» **EXTRACTED TEXT**
▼

An American Icon — The Winchester ’73
The Winchester ’73 left the challenges of earlier lever-action designs behind, proving itself to be almost entirely problem-free. Colt was quick to get an instrument in the band by chambering its Peacemaker revolvers for the same .44-40 cartridge (then the .44 WCF, or Winchester Center Fire). The round carried a .427-ish 200-plus grain slug pushed by 40 grains of black powder, and while not as authoritative as the larger cartridges of the day, still hit hard enough to do the job.
Suddenly, after a couple centuries of carrying a single-shot, front-stuffing longrifle and – if one was rich or lucky – a single-shot dueling pistol, frontiersmen and cowboys could pack a repeating rifle and matching pistol, both firing the same “bullet”. They were, in a sense, the AR-15 and Glock of the 19th century.
Guns of the West
As a youth, I developed my own passion for classic Old West firearms. I learned to use a cap & ball Colt 1860 Army long before I learned to use a semiauto weapon. One of my favorite guns in my father’s small collection was a reproduction Winchester ’73 made by Uberti, used, but in beautiful condition. When I was in my mid-teens, my father gave me the rifle. I carried that gun for years of cowboying and mountain wandering, and worn wood and bluing reflects the rough miles and time in my saddle scabbard.
It’s not as accurate as it once was – the years, miles, and several thousand rounds having taken their toll, but the old rifle still shoots fast, smooth, and reliably. In fact, I’ll stick my neck out and opine that at close range the old rifle and I could hold our own in a steel-target matchup against the average citizen with an AR-15 – at least for the first dozen or so rounds.
Currently, Uberti offers fine reproduction Winchester ‘73s in seven iterations, ranging from the super-short 16.125 inch barreled Trapper up to their 24.25 inch Sporter, with available options including octagonal, round, or octagon-to-round barrels, pistol or straight grip, crescent or shotgun buttplate, blued or color casehardened buttplate, lever, and frame, and more. Three cartridge chamberings are offered, including the afore-mentioned .44-40, the .45 Colt, and .357 Mag.

▲

» **EXTRACTED MATERIAL**
▼

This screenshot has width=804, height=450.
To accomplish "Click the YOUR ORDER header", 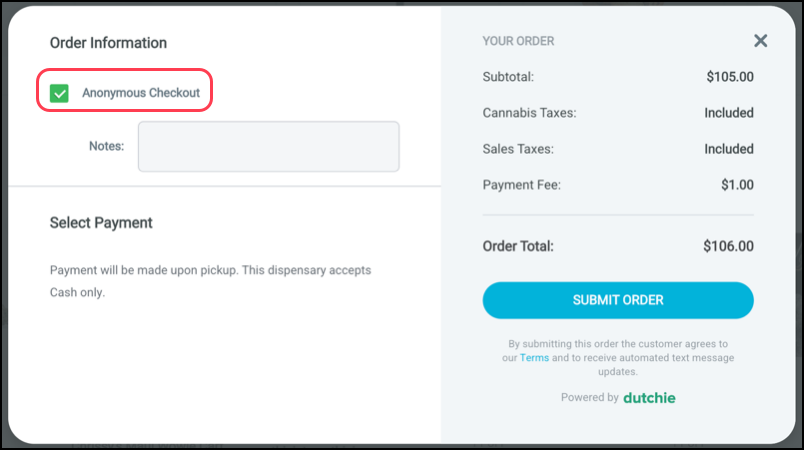I will [518, 41].
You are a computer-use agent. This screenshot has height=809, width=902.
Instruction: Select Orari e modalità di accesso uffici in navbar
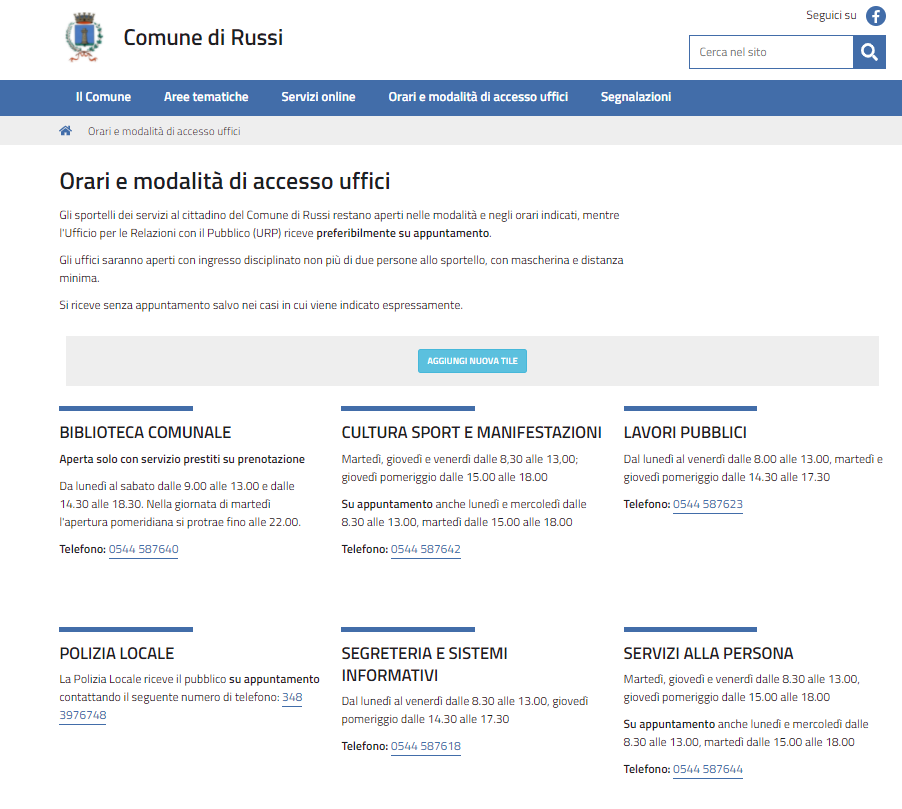478,97
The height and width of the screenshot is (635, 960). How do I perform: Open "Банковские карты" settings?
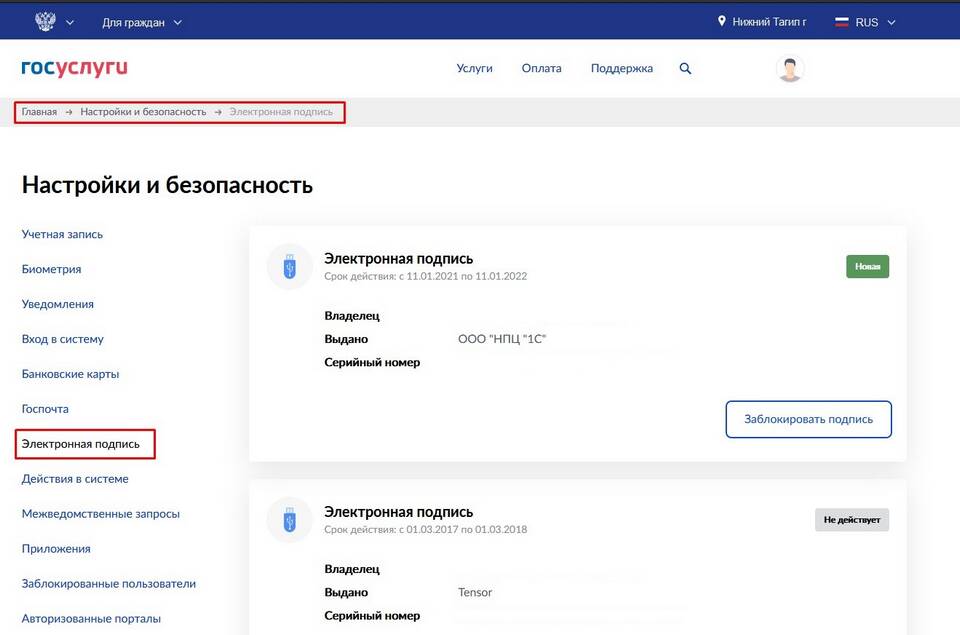coord(70,374)
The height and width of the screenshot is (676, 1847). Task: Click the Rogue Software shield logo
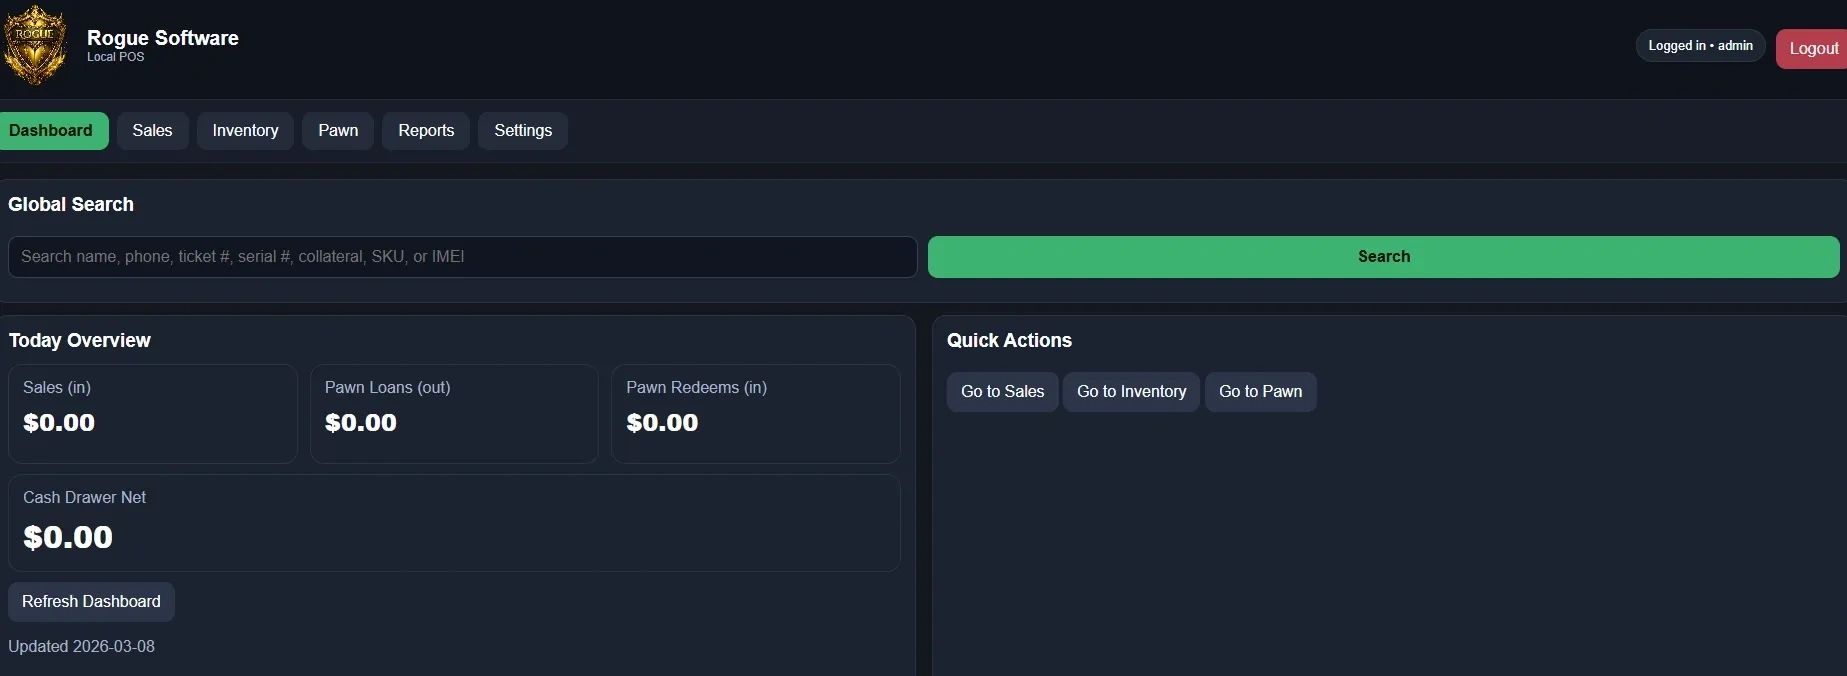pyautogui.click(x=35, y=45)
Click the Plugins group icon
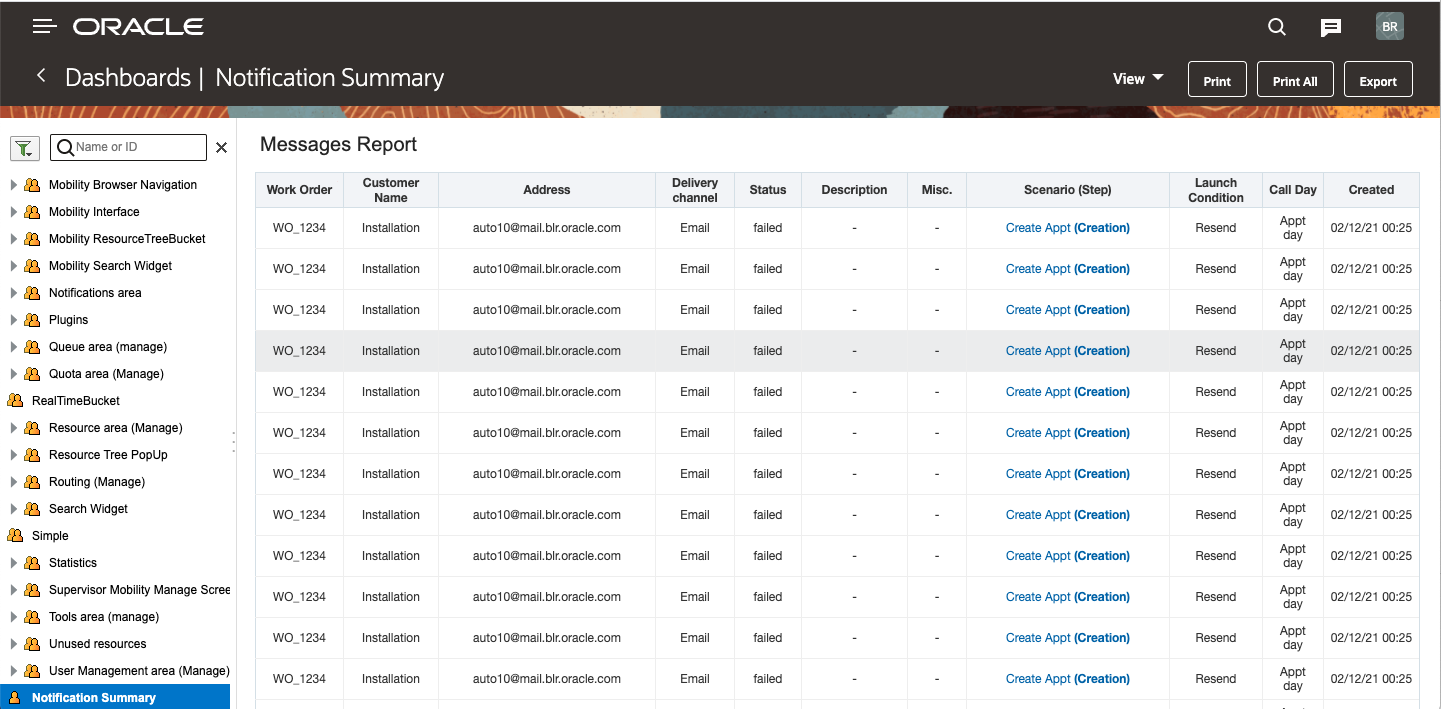The image size is (1441, 709). click(33, 320)
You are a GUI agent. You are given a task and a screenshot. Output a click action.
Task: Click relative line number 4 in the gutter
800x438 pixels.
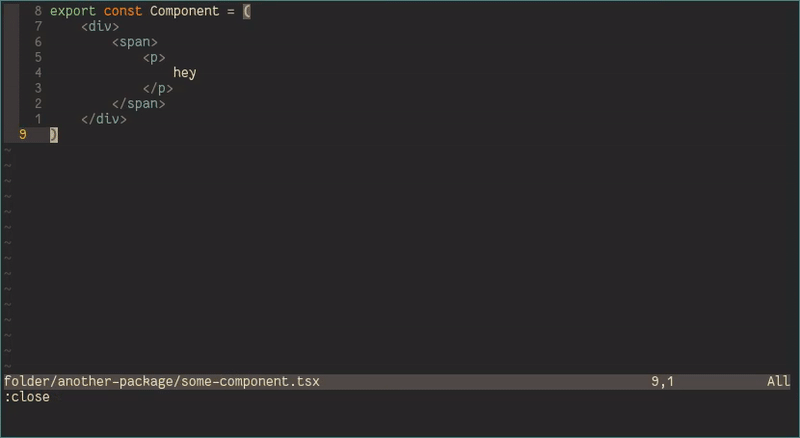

▲

» **PROBLEM SET**
1. Answer these from the Winchester ’73 text:
(a) Colt chambered its Peacemaker revolvers for which cartridge?
(b) Which company made the reproduction Winchester ’73 in the writer's father's collection?
(c) How many cartridge chamberings does Uberti currently offer for its Winchester ’73 reproductions?
2. Please write out the entries starting at the line that contains "You are a computer-use" and ending at the end of the entries, swapping "screenshot" for "screen capture" and keeping everything else the same. Omit the pictures.

» **RESULTS BY TASK**
1.
(a) The .44-40, then called the .44 WCF, or Winchester Center Fire.
(b) Uberti.
(c) Three: the .44-40, the .45 Colt, and the .357 Mag.

2.
You are a computer-use agent. This screen capture has height=809, width=902.
Instruction: Select Orari e modalità di accesso uffici in navbar
478,97
The height and width of the screen capture is (635, 960). How do I perform: Open "Банковские карты" settings?
coord(70,374)
The height and width of the screen capture is (676, 1847). Task: Click the Rogue Software shield logo
pyautogui.click(x=35, y=45)
Click the Plugins group icon
The image size is (1441, 709). click(33, 320)
You are a GUI agent. You are given a task and a screen capture. Output a click action.
Task: Click relative line number 4 in the gutter
800x438 pixels.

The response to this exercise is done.